Inclusion of granular ubiquitin or a selective autophagy substrate p62 in autophagosomes of cells can be used to detect the breakdown of autophagic vesicles.²⁶ Increase in ubiquitin and p62 in autophagosomes suggests a failed breakdown of autophagosomes. As shown in Figure 1G and H, compared with CD38^+/+ CAMs, CD38^−/− CAMs exhibited much more yellow puncta (insert of each image), suggesting that more ubiquitin and p62 proteins were accumulated in autophagosomes, in particular, when cells were stimulated by 7-Ket or RPM. These results further indicate that reduced autophagolysosome formation in CD38^−/− CAMs, resulting in an impaired breakdown process of autophagic vesicles and accumulation of autophagosomes.

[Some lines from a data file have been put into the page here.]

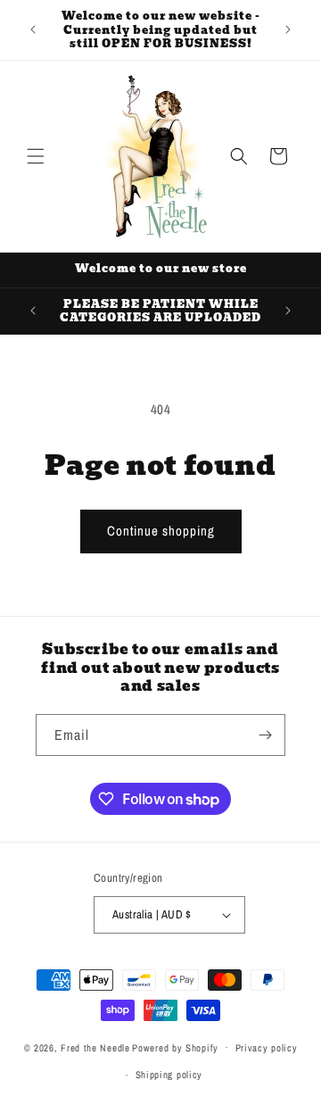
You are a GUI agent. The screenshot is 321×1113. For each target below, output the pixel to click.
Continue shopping (161, 530)
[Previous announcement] (33, 29)
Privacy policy (266, 1048)
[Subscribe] (264, 735)
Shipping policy (169, 1074)
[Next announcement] (288, 29)
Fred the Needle (95, 1047)
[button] (35, 156)
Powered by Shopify (175, 1047)
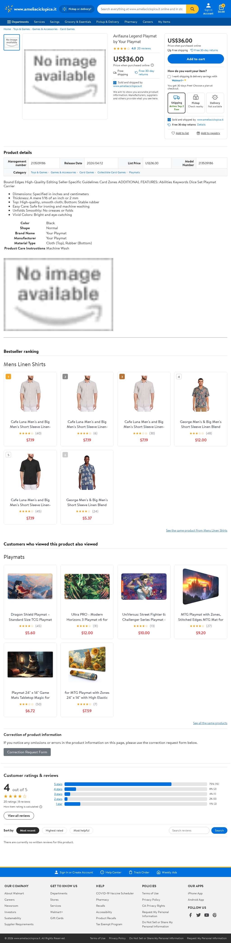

3.3. Decreased formation of autophagolysosomes in CD38^−/− CAMs

Next, the formation of autophagolysosomes was analysed by flow cytometry studies on cells that were labelled with acridine orange, which accumulates in lysosomes with red fluorescence and shows green fluorescence in the cytoplasm and the nucleus.²⁶ Figure 2A shows that CD38^+/+ CAMs treated with 7-Ket or RPM shifted up to the area with high-red fluorescence intensity, which was inhibited in CD38^−/− CAMs. The quantification of the data shows that 7-Ket or RPM significantly increased the red-to-green fluorescence ratio, indicating the formation of autophagolysosomes (Figure 2B). Further, gene silencing of Atg7, an essential protein for autophagy induction,³⁹ completely abolished 7-Ket or RPM-induced increases in the red-to-green fluorescence ratio, suggesting that these ratio increases by 7-Ket or RPM are indeed due to increased formation of autophagolysosomes (Figure 2C). However, CD38^−/− cells failed to respond with the formation of autophagolysosomes upon treatment with 7-Ket or RPM, indicating that CD38 function is required for the formation of autophagolysosomes (Figure 2B). Lastly, increased lysosome biogenesis in CAMs may also enhance lysosomal accumulation of acridine orange and increase the red-to-green fluorescence ratio. However, no difference in protein expression in Lamp1, a lysosome marker, was found between CD38^+/+ and CD38^−/− CAMs under control condition or with 7-Ket or RPM stimulation (data not shown), which suggests that CD38 is not involved in lysosome biogenesis.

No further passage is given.